Polemiek: Enno de Witt antwoordt Abdelkader Benali over culturele toe-eigening
De moerbeitoppen ruischten
Schrijver, hardloper en televisiemaker Abdelkader Benali hield zich het afgelopen weekend onledig met het typen van een kleine tweeduizend woorden als reactie op een cultuurfilofische beschouwing van mijn hand, waarin hij zich eerstens afvraagt wie ik ben. Nu ben ik een groot liefhebber van op de man spelen, het is vermakelijk en heeft vaak ook leuke resultaten – al is het wat flauw om iemand die in tegenstelling tot menig Twitteraar nooit zijn ware identiteit verborgen houdt te verwijten dat hij niet met open vizier strijdt -, maar beste Abdelkader, ben je de biertjes die we ooit eens dronken nu al vergeten? Zal ik je de foto’s sturen?
We zijn het niet met elkaar eens, Abdelkader, maar volgens mij mag dat nog steeds in dit land. Net zoals jij en ik – allebei witte mannen, jij iets witter dan ik – elk iets mogen vinden van culturele toe-eigening, in dit geval in de literatuur. Ik weet het, je vindt dat mensen die jij bestempelt als buitenstaander en ‘non-specialist’ hun mond moeten houden, maar hoe weet je dat ik dat ben als je zegt niet te weten wie ik ben? En heb je zelf eigenlijk wel de vereiste diploma’s, insignes en stempels in je paspoorten om zomaar in het openbaar deel te nemen aan een discussie over literatuur?

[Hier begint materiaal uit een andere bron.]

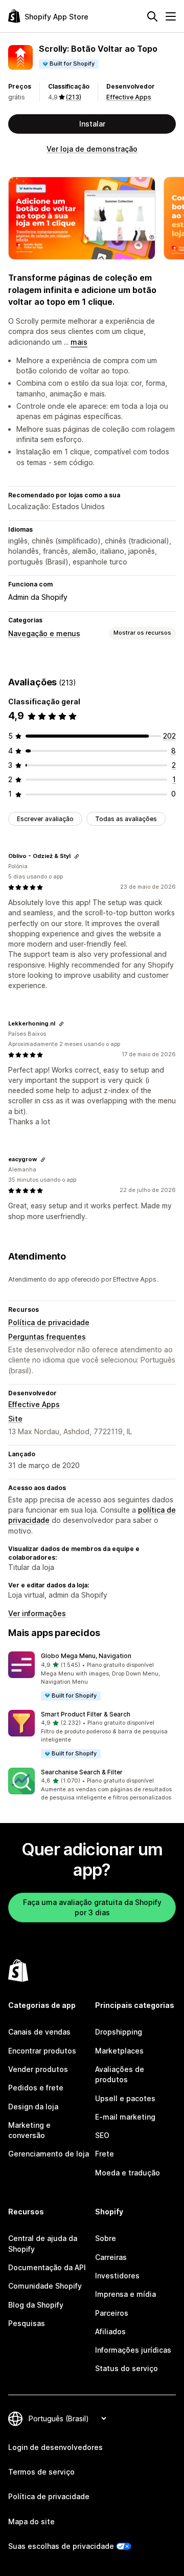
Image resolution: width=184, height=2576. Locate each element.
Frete (104, 2153)
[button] (92, 1676)
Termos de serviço (41, 2471)
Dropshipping (118, 2031)
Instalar (92, 123)
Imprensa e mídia (125, 2294)
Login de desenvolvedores (55, 2447)
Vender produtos (38, 2069)
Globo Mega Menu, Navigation (86, 1656)
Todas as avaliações (126, 819)
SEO (102, 2135)
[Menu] (171, 16)
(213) (73, 97)
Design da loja (33, 2106)
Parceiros (111, 2313)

De voorliggende kwestie is zeer simpel en volgens mij kunnen we nu al vaststellen dat jij en ik op dit punt nooit nader tot elkaar zullen komen. Onze opvattingen over wereld, mens en literatuur liggen daarvoor veel te ver uit elkaar. Ik zie alleen maar mensen; jij verdeelt de mensheid in slachtoffers en daders, langs etnische lijnen, waarbij iemand louter en alleen vanwege zijn afkomst en huidskleur in de ene dan wel de andere categorie wordt opgeborgen.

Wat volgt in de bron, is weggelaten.